We are trying to name and notice some of our obsessions and associated rituals. We might try ERP (exposure/response prevention) on our own to free us from some shackles.
Here are some:
The bath towels fit in two piles (side-by-side) in the drawer. We arrange them so that no similar colors come up side by side. Otherwise, with 3-4 towels hanging from the shower rod, people will be confused as to whose towel is whose.
When deciding which clothes to wash, we have a hierarchy (based on scarcity):
- Spouse’s and Younger Child’s underwear first (because their supplies are limited for whatever reason)
- Older Child’s active wear (limited in supply)
- Pants of any kind (always smaller supply than shirts)
- Our clothes are usually last on hierarchy because we do not value us. One exception: our pajama bottoms get priority because we cannot sleep well without pants. The feel of sheet or blanket on our legs is sensory torture for us.

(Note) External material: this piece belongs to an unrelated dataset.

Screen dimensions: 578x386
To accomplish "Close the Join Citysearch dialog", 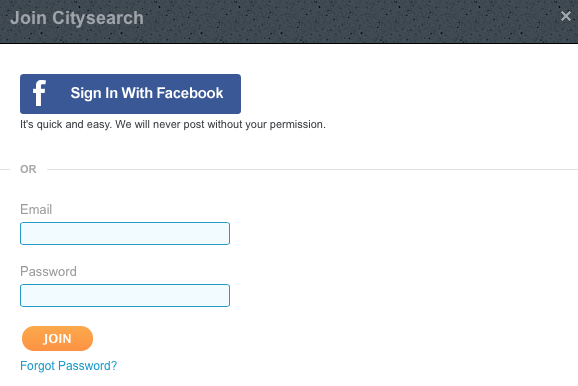I will [565, 16].
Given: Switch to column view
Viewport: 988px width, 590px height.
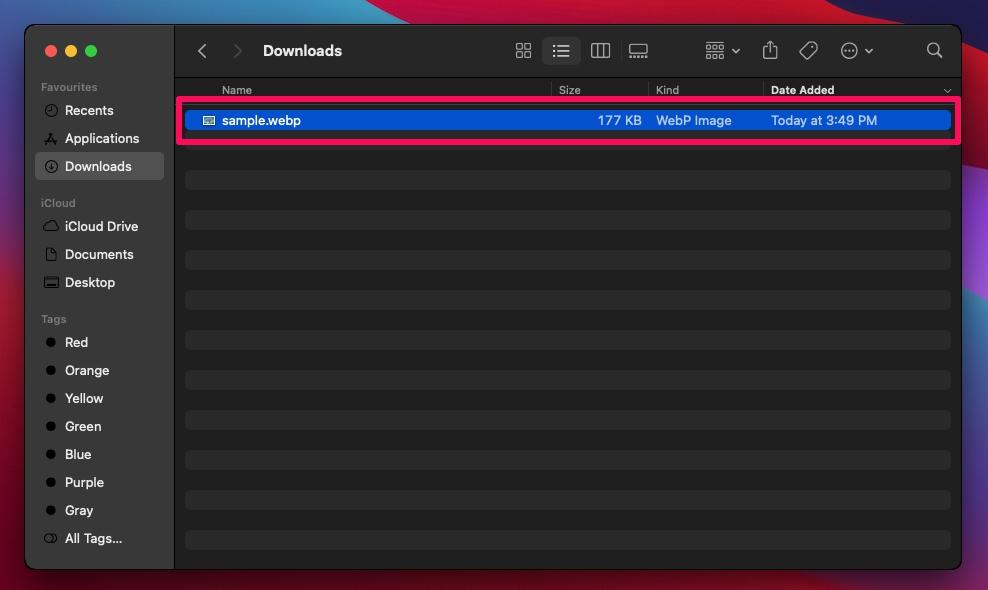Looking at the screenshot, I should pos(600,50).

When serving the scrambled eggs we make every morning (without exception), we dish out individual pieces of egg to various people based on their composition: too much spinach goes to us (Younger Child doesn’t like), extra ham goes to Spouse, and everything in between goes to Younger Child (who sometimes does not eat the eggs). Older Child, when home, gets fried eggs 🍳.

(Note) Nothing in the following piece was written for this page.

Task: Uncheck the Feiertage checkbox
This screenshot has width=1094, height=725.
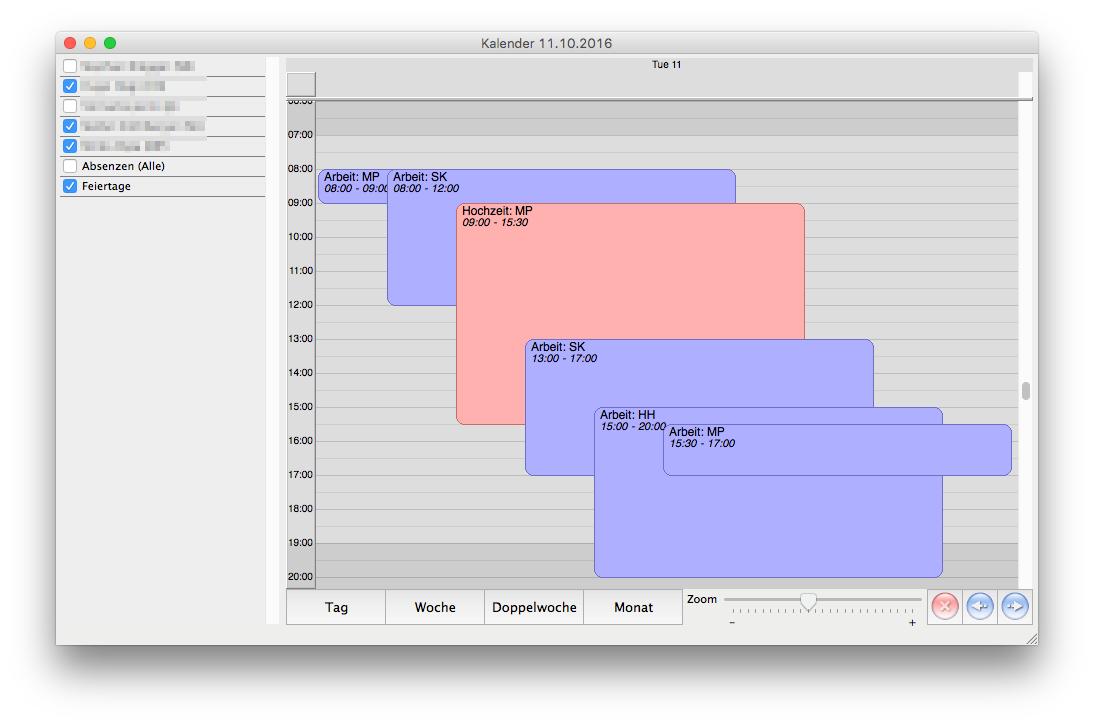Action: (x=70, y=186)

One of our themes (obsessions) is not using what we deem scarce resources—which is almost everything. Consequently, it has taken us years to put enough seasoning in food we cook because we view spices as scarce. When we overcome this obsession, our food is more flavorful. Truth be told, while other family members rave about the liberal use of seasoning, it’s frequently too flavorful for us.
Perceptions of Scarcity also influence us to ration cutlery/silverware and dishes. If we use a knife and then put it in the dishwasher or dirty sink, and then need another knife, we berate ourselves! We feel inefficient and foolish. Sometimes we remember what T-1 would say: it’s just a ___ (knife, fish, fork).